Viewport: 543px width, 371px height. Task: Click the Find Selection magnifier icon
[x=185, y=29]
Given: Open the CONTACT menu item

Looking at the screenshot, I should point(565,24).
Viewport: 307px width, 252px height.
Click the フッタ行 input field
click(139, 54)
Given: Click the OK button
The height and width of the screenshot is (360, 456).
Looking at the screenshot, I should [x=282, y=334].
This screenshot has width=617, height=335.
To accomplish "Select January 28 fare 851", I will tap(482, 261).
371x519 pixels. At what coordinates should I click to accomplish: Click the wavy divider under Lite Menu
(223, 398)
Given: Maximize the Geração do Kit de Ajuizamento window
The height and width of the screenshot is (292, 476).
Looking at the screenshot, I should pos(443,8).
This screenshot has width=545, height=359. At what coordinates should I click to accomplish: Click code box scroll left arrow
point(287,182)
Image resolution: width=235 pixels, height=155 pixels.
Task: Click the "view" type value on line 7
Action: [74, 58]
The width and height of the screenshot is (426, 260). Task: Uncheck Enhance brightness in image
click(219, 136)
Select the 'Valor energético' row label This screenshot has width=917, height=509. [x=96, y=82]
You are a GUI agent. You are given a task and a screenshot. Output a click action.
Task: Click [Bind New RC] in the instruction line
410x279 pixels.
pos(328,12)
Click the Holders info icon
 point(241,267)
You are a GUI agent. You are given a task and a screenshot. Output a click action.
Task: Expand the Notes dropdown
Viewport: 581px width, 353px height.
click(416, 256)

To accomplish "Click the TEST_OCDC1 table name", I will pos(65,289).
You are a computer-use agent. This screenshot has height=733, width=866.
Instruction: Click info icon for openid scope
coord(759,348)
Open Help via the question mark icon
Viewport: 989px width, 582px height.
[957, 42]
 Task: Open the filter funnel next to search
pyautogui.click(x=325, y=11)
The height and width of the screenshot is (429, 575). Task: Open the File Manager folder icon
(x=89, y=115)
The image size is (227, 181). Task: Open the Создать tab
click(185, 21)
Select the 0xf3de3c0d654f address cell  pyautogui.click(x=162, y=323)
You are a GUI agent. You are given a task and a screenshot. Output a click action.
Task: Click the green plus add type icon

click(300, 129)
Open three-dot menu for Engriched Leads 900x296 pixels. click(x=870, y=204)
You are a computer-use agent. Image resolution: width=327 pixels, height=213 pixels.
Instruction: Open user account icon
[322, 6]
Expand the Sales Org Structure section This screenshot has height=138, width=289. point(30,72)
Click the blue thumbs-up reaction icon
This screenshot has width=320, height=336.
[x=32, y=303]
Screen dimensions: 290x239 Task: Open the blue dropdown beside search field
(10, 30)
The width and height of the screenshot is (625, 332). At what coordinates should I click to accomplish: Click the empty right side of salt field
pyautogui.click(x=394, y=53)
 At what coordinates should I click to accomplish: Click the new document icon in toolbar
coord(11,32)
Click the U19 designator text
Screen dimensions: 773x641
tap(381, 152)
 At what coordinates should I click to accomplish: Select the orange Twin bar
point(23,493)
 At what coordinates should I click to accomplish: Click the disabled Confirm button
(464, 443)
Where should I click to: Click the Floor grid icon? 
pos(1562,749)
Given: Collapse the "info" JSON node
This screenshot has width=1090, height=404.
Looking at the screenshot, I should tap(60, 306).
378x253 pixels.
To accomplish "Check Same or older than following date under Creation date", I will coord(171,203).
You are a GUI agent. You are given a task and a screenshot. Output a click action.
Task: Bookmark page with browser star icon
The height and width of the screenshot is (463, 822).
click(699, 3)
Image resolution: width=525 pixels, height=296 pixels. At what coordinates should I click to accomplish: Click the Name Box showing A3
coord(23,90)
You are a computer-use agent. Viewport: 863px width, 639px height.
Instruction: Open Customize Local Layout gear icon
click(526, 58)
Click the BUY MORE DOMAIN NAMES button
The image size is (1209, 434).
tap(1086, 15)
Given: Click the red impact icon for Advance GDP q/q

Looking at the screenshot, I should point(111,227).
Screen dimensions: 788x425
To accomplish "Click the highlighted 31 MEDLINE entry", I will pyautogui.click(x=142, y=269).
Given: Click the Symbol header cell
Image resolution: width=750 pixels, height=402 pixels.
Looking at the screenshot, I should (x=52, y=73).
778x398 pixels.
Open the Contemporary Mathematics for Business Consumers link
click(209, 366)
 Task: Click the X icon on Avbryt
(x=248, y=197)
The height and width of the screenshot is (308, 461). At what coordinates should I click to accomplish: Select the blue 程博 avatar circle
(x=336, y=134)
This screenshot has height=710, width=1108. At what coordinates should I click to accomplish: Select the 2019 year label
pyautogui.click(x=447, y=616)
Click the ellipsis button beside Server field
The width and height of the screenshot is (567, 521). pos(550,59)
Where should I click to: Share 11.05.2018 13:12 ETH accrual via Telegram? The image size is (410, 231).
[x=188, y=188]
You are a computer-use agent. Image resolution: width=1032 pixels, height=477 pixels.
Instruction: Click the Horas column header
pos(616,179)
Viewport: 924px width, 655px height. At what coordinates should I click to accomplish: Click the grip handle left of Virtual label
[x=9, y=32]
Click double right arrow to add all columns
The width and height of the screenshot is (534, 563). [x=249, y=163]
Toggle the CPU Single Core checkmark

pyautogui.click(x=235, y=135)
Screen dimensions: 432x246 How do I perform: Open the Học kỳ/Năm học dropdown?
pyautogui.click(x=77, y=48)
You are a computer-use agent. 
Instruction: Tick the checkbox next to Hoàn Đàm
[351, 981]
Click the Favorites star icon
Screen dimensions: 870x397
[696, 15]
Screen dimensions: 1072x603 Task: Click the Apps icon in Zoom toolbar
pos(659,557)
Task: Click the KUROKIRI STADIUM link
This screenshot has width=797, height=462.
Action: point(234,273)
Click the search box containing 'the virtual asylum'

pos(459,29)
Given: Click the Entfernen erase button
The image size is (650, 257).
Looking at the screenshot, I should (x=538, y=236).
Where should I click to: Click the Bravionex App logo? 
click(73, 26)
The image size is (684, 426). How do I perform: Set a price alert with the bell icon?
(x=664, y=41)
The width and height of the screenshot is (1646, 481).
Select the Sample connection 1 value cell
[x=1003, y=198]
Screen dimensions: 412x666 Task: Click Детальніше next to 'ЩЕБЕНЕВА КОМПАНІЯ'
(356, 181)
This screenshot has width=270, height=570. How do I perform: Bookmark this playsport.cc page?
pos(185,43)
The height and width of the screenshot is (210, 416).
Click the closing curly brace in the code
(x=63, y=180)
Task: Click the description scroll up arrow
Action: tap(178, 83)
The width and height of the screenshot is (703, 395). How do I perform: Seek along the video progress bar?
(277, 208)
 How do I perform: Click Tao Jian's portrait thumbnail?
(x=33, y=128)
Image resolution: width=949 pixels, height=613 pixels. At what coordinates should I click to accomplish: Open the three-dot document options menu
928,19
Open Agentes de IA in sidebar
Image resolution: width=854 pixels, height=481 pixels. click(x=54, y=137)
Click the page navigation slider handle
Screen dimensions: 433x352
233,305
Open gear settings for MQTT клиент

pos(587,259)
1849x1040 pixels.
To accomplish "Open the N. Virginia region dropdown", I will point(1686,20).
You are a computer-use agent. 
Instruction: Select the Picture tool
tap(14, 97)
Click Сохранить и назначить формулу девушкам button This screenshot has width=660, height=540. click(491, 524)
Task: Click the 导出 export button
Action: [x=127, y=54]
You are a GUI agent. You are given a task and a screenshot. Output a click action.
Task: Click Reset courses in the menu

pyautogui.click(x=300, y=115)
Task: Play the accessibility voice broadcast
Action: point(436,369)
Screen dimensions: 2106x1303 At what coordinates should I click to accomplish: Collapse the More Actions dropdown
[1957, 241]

What the task asks:
Retype everything from the line containing "Given: Click the Symbol header cell" down to the line containing "pos(459,29)", both of those lines included, reproducing each line precisely.

Answer:
Given: Click the Symbol header cell
Image resolution: width=750 pixels, height=402 pixels.
Looking at the screenshot, I should (x=52, y=73).
778x398 pixels.
Open the Contemporary Mathematics for Business Consumers link
click(209, 366)
 Task: Click the X icon on Avbryt
(x=248, y=197)
The height and width of the screenshot is (308, 461). At what coordinates should I click to accomplish: Select the blue 程博 avatar circle
(x=336, y=134)
This screenshot has height=710, width=1108. At what coordinates should I click to accomplish: Select the 2019 year label
pyautogui.click(x=447, y=616)
Click the ellipsis button beside Server field
The width and height of the screenshot is (567, 521). pos(550,59)
Where should I click to: Share 11.05.2018 13:12 ETH accrual via Telegram? The image size is (410, 231).
[x=188, y=188]
You are a computer-use agent. Image resolution: width=1032 pixels, height=477 pixels.
Instruction: Click the Horas column header
pos(616,179)
Viewport: 924px width, 655px height. At what coordinates should I click to accomplish: Click the grip handle left of Virtual label
[x=9, y=32]
Click double right arrow to add all columns
The width and height of the screenshot is (534, 563). [x=249, y=163]
Toggle the CPU Single Core checkmark

pyautogui.click(x=235, y=135)
Screen dimensions: 432x246 How do I perform: Open the Học kỳ/Năm học dropdown?
pyautogui.click(x=77, y=48)
You are a computer-use agent. 
Instruction: Tick the checkbox next to Hoàn Đàm
[351, 981]
Click the Favorites star icon
Screen dimensions: 870x397
[696, 15]
Screen dimensions: 1072x603 Task: Click the Apps icon in Zoom toolbar
pos(659,557)
Task: Click the KUROKIRI STADIUM link
This screenshot has width=797, height=462.
Action: point(234,273)
Click the search box containing 'the virtual asylum'

pos(459,29)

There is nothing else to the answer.